[Stored data]
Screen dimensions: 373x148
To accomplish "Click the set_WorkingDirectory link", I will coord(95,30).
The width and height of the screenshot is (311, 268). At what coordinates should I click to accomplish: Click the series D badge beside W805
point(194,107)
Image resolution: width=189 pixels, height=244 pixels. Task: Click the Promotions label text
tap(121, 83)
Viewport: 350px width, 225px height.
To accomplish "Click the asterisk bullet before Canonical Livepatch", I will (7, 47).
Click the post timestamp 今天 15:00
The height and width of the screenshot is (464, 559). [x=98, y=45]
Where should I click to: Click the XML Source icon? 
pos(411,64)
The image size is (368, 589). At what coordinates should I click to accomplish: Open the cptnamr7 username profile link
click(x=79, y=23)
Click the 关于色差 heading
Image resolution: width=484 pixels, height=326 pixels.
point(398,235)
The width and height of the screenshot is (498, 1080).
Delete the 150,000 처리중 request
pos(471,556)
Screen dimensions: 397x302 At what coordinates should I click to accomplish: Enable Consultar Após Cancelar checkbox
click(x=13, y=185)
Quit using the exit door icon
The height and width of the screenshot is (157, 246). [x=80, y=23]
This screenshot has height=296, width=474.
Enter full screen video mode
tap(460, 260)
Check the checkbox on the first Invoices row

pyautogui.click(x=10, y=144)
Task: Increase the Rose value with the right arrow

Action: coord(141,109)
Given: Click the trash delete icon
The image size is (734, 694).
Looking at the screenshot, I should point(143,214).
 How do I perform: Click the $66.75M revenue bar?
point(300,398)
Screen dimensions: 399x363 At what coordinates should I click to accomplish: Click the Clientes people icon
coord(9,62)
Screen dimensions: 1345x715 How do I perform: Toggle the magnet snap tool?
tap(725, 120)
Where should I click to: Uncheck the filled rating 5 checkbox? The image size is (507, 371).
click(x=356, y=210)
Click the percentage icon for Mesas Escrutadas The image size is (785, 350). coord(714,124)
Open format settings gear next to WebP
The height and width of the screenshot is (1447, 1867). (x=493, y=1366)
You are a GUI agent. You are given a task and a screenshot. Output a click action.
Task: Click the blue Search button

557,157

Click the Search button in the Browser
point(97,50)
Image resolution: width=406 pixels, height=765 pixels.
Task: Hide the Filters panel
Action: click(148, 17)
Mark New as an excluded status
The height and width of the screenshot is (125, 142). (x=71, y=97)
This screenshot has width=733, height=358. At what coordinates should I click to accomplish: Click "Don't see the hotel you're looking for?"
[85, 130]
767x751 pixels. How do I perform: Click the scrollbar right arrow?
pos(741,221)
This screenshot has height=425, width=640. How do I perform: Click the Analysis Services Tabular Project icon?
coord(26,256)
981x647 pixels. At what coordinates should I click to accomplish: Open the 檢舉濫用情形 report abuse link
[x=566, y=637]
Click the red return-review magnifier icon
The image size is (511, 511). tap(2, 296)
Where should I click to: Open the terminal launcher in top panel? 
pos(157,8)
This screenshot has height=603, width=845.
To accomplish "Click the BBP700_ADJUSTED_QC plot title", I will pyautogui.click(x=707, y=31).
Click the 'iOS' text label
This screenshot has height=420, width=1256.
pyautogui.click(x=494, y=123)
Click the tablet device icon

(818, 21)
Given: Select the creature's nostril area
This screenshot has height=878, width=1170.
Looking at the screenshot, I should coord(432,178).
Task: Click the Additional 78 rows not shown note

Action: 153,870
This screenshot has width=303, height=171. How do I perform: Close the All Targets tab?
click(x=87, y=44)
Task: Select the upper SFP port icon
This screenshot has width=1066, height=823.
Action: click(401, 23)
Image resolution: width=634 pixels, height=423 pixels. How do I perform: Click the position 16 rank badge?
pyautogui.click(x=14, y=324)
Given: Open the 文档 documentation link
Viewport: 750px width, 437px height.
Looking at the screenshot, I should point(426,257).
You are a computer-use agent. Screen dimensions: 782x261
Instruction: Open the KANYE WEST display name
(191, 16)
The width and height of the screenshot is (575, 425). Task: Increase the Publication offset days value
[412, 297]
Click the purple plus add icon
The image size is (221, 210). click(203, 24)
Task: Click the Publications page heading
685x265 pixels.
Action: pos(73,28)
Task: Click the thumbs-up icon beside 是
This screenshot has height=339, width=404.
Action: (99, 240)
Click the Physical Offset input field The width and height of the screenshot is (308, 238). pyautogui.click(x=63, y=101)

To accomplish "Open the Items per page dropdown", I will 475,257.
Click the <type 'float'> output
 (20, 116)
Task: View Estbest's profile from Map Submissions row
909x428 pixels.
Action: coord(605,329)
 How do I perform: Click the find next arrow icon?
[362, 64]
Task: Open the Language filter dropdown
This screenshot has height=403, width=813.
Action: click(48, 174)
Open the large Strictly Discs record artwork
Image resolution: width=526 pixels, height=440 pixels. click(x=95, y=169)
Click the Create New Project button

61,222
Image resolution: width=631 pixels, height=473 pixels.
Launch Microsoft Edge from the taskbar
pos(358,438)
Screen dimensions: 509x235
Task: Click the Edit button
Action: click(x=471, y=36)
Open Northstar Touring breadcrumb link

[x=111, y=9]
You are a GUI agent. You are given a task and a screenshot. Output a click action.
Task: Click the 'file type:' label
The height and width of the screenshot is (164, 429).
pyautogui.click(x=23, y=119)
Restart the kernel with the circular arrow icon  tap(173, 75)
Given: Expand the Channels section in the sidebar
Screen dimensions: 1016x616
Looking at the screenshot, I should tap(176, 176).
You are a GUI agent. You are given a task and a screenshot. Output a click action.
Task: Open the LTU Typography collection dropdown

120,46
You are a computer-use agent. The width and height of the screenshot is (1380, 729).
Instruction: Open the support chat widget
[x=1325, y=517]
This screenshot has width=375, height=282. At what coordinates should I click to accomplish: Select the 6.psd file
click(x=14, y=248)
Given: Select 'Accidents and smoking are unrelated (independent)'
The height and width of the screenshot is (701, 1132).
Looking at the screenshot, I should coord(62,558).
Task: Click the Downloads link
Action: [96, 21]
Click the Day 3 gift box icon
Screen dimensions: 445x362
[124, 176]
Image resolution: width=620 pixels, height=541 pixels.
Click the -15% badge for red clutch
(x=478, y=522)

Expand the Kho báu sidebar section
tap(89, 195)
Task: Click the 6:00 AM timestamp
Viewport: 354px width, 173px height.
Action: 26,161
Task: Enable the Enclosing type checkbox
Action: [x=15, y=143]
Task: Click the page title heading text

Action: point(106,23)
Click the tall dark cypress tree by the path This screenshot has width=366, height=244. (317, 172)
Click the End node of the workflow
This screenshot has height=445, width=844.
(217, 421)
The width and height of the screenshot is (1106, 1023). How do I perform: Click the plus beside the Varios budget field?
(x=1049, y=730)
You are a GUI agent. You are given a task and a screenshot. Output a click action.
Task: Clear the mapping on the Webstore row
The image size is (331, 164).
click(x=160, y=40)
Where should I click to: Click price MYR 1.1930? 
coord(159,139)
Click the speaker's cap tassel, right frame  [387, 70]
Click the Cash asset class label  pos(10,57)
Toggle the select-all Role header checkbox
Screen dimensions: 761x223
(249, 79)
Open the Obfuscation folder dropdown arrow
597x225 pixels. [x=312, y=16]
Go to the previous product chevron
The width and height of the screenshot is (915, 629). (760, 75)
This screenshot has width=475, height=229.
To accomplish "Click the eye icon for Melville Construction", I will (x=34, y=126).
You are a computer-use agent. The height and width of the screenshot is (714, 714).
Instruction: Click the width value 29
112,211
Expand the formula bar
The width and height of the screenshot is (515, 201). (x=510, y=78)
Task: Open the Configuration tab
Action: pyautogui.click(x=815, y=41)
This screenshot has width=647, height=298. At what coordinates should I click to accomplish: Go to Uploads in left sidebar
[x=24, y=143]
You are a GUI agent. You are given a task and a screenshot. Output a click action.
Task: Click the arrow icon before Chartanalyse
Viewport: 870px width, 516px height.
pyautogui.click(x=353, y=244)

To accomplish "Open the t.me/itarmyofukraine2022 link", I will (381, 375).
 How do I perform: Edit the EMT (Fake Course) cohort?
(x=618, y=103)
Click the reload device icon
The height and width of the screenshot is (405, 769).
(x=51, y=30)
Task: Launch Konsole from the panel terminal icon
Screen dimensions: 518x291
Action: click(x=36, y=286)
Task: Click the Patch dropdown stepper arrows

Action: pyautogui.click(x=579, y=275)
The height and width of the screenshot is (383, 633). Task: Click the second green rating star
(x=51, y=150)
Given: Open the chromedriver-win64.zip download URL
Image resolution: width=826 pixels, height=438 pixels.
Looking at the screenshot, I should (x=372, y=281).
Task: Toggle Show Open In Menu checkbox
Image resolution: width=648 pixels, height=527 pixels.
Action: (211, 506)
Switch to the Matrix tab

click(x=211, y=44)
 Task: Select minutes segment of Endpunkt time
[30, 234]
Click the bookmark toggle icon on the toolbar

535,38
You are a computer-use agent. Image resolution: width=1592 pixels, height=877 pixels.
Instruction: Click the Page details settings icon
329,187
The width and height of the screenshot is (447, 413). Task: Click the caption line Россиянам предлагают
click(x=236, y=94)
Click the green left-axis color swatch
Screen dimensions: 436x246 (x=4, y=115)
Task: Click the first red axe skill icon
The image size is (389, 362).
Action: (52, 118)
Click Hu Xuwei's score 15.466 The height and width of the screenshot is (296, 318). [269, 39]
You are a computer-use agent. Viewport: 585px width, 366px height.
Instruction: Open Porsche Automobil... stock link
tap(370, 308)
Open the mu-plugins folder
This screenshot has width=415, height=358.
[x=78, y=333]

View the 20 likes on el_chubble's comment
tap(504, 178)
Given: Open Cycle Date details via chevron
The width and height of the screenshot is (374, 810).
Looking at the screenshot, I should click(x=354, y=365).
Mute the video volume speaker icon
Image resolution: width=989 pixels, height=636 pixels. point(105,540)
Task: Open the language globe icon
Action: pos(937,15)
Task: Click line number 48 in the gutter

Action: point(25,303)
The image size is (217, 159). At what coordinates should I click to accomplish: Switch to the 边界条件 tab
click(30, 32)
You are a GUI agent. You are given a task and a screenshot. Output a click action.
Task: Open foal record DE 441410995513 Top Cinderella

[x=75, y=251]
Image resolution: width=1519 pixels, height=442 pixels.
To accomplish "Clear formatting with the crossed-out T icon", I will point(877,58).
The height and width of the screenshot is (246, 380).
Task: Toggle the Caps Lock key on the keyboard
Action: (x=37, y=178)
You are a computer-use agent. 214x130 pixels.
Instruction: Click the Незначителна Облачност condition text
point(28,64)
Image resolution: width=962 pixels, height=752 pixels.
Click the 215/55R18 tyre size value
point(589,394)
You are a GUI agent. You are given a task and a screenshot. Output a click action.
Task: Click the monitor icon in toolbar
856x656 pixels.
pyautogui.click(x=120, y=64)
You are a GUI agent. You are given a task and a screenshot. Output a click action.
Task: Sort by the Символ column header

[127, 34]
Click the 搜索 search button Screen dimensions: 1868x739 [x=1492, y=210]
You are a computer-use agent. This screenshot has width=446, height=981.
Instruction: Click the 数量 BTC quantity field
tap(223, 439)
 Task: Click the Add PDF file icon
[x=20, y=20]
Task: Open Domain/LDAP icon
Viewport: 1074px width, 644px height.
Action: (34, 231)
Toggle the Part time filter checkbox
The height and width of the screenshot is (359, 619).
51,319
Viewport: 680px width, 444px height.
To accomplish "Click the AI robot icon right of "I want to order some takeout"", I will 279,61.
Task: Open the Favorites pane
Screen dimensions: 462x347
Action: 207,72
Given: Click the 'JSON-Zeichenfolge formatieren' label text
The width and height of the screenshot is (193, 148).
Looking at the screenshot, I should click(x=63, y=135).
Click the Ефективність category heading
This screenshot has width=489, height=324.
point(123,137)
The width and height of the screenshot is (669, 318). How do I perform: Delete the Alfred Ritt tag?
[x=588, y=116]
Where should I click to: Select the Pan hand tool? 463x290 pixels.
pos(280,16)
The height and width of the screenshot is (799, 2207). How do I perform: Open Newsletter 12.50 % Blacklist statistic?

* _Exercise details_: Would you print, exactly as written, every line above from the one holding "Click the Physical" through the one holding "Image resolution: width=631", with both included and no other lines?

* _Solution to the problem_:
Click the Physical Offset input field The width and height of the screenshot is (308, 238). pyautogui.click(x=63, y=101)

To accomplish "Open the Items per page dropdown", I will 475,257.
Click the <type 'float'> output
 (20, 116)
Task: View Estbest's profile from Map Submissions row
909x428 pixels.
Action: coord(605,329)
 How do I perform: Click the find next arrow icon?
[362, 64]
Task: Open the Language filter dropdown
This screenshot has height=403, width=813.
Action: click(48, 174)
Open the large Strictly Discs record artwork
Image resolution: width=526 pixels, height=440 pixels. click(x=95, y=169)
Click the Create New Project button

61,222
Image resolution: width=631 pixels, height=473 pixels.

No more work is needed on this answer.